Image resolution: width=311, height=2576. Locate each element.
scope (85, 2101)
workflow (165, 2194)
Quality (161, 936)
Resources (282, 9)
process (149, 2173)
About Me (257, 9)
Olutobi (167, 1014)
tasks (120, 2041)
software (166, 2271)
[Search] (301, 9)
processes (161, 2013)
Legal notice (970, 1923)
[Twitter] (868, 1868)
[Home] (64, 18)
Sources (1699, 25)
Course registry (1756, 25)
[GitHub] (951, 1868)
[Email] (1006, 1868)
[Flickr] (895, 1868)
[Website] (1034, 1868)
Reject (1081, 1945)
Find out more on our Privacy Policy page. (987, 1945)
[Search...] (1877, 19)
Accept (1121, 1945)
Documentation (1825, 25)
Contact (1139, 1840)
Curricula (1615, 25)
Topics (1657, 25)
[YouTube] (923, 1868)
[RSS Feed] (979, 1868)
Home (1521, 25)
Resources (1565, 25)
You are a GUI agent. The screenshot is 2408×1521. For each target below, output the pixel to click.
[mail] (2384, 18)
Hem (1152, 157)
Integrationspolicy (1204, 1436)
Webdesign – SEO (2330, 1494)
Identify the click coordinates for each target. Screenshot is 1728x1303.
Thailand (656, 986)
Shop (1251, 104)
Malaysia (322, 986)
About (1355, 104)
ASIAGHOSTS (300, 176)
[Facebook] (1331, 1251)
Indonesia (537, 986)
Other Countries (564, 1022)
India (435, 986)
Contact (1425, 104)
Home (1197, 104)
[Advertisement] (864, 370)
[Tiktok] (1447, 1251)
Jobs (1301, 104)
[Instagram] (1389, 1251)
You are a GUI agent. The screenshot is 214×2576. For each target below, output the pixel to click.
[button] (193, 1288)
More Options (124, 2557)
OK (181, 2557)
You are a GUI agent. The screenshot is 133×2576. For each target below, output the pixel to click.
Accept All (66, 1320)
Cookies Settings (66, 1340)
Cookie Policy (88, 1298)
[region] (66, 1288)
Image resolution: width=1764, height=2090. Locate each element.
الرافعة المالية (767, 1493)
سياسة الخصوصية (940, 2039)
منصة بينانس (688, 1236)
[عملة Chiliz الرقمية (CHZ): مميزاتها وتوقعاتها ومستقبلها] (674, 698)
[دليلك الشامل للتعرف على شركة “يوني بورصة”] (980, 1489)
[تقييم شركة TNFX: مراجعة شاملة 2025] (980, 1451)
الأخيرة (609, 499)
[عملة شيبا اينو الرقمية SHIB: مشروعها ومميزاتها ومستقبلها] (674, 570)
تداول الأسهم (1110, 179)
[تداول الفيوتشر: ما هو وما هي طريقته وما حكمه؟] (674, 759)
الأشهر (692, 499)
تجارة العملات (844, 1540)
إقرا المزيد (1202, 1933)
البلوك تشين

**Try it**.
Reproduce each entry in the listing character for character.

**Result**.
Image resolution: width=311, height=2576. Locate each element.
scope (85, 2101)
workflow (165, 2194)
Quality (161, 936)
Resources (282, 9)
process (149, 2173)
About Me (257, 9)
Olutobi (167, 1014)
tasks (120, 2041)
software (166, 2271)
[Search] (301, 9)
processes (161, 2013)
Legal notice (970, 1923)
[Twitter] (868, 1868)
[Home] (64, 18)
Sources (1699, 25)
Course registry (1756, 25)
[GitHub] (951, 1868)
[Email] (1006, 1868)
[Flickr] (895, 1868)
[Website] (1034, 1868)
Reject (1081, 1945)
Find out more on our Privacy Policy page. (987, 1945)
[Search...] (1877, 19)
Accept (1121, 1945)
Documentation (1825, 25)
Contact (1139, 1840)
Curricula (1615, 25)
Topics (1657, 25)
[YouTube] (923, 1868)
[RSS Feed] (979, 1868)
Home (1521, 25)
Resources (1565, 25)
You are a GUI agent. The screenshot is 2408×1521. For each target below, output the pixel to click.
[mail] (2384, 18)
Hem (1152, 157)
Integrationspolicy (1204, 1436)
Webdesign – SEO (2330, 1494)
Identify the click coordinates for each target. Screenshot is 1728x1303.
Thailand (656, 986)
Shop (1251, 104)
Malaysia (322, 986)
About (1355, 104)
ASIAGHOSTS (300, 176)
[Facebook] (1331, 1251)
Indonesia (537, 986)
Other Countries (564, 1022)
India (435, 986)
Contact (1425, 104)
Home (1197, 104)
[Advertisement] (864, 370)
[Tiktok] (1447, 1251)
Jobs (1301, 104)
[Instagram] (1389, 1251)
You are a GUI agent. The screenshot is 214×2576. For each target below, output the pixel to click.
[button] (193, 1288)
More Options (124, 2557)
OK (181, 2557)
You are a GUI agent. The screenshot is 133×2576. For each target below, output the pixel to click.
Accept All (66, 1320)
Cookies Settings (66, 1340)
Cookie Policy (88, 1298)
[region] (66, 1288)
Image resolution: width=1764, height=2090. Locate each element.
الرافعة المالية (767, 1493)
سياسة الخصوصية (940, 2039)
منصة بينانس (688, 1236)
[عملة Chiliz الرقمية (CHZ): مميزاتها وتوقعاتها ومستقبلها] (674, 698)
[دليلك الشامل للتعرف على شركة “يوني بورصة”] (980, 1489)
[تقييم شركة TNFX: مراجعة شاملة 2025] (980, 1451)
الأخيرة (609, 499)
[عملة شيبا اينو الرقمية SHIB: مشروعها ومميزاتها ومستقبلها] (674, 570)
تداول الأسهم (1110, 179)
[تداول الفيوتشر: ما هو وما هي طريقته وما حكمه؟] (674, 759)
الأشهر (692, 499)
تجارة العملات (844, 1540)
إقرا المزيد (1202, 1933)
البلوك تشين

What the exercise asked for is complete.